Exercise description
Put the text of the entries below into a JSON list of strings, with one string for each line and no blank lines, and leave the pictures out.

Records provided
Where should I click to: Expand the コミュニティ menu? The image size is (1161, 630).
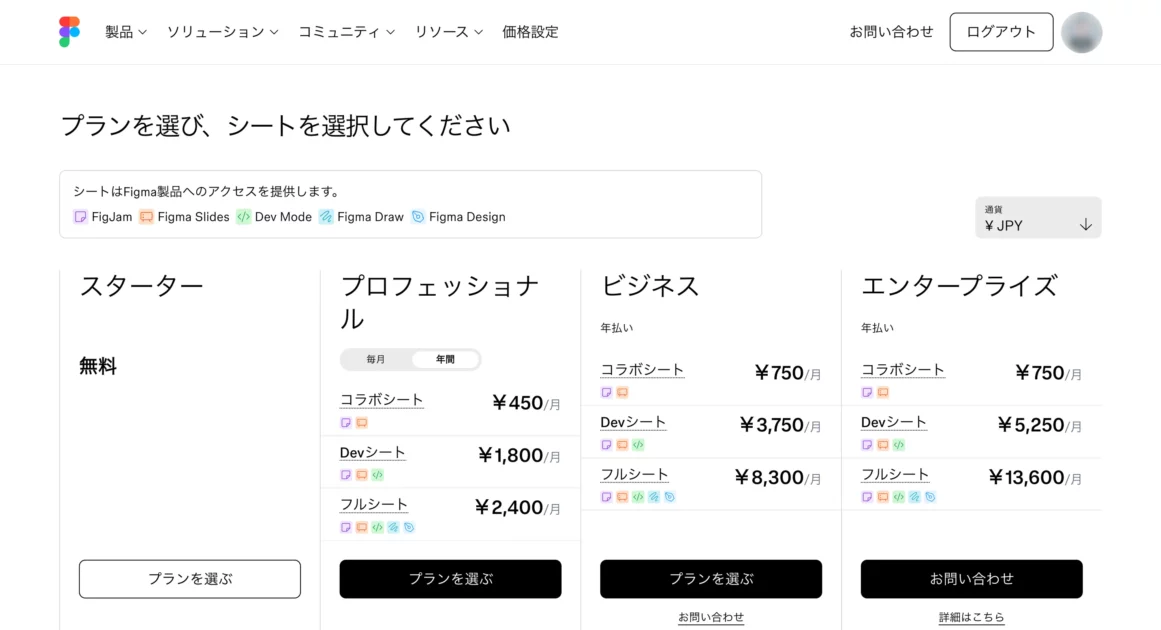click(x=346, y=32)
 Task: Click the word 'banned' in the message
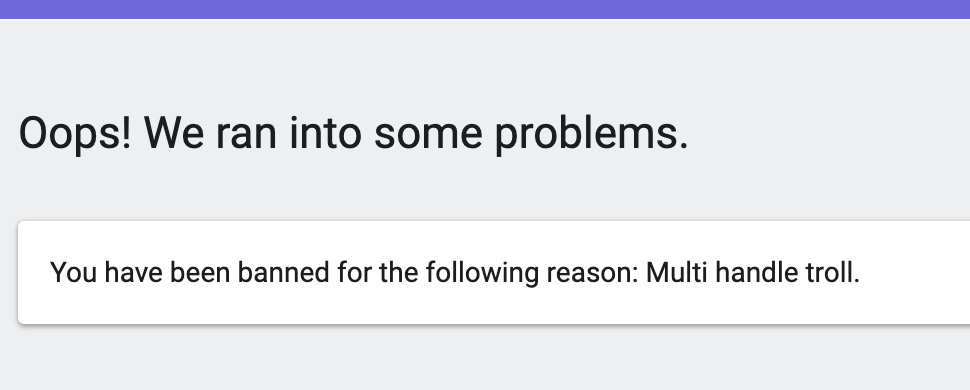283,272
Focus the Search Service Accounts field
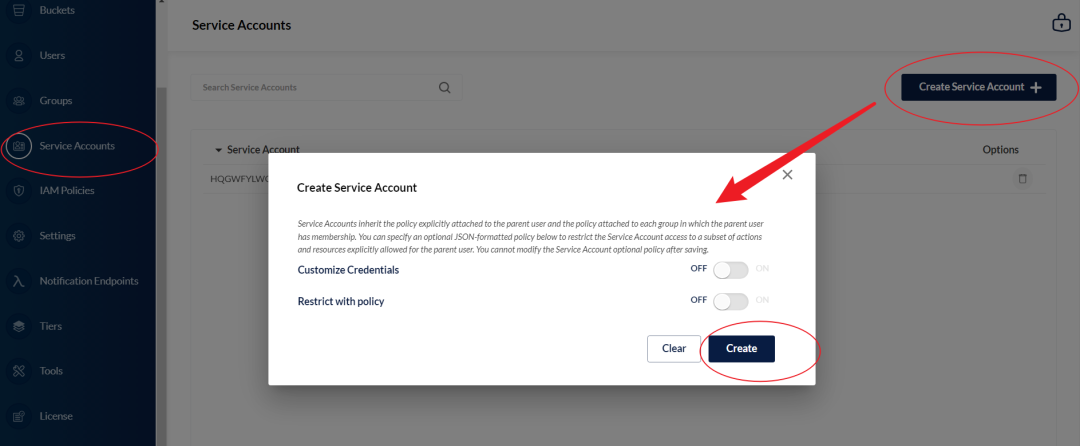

Output below
[
  "Where should I click to: Expand the コミュニティ menu? The image size is (1161, 630).",
  "click(x=346, y=32)",
  " Task: Click the word 'banned' in the message",
  "283,272",
  "Focus the Search Service Accounts field"
]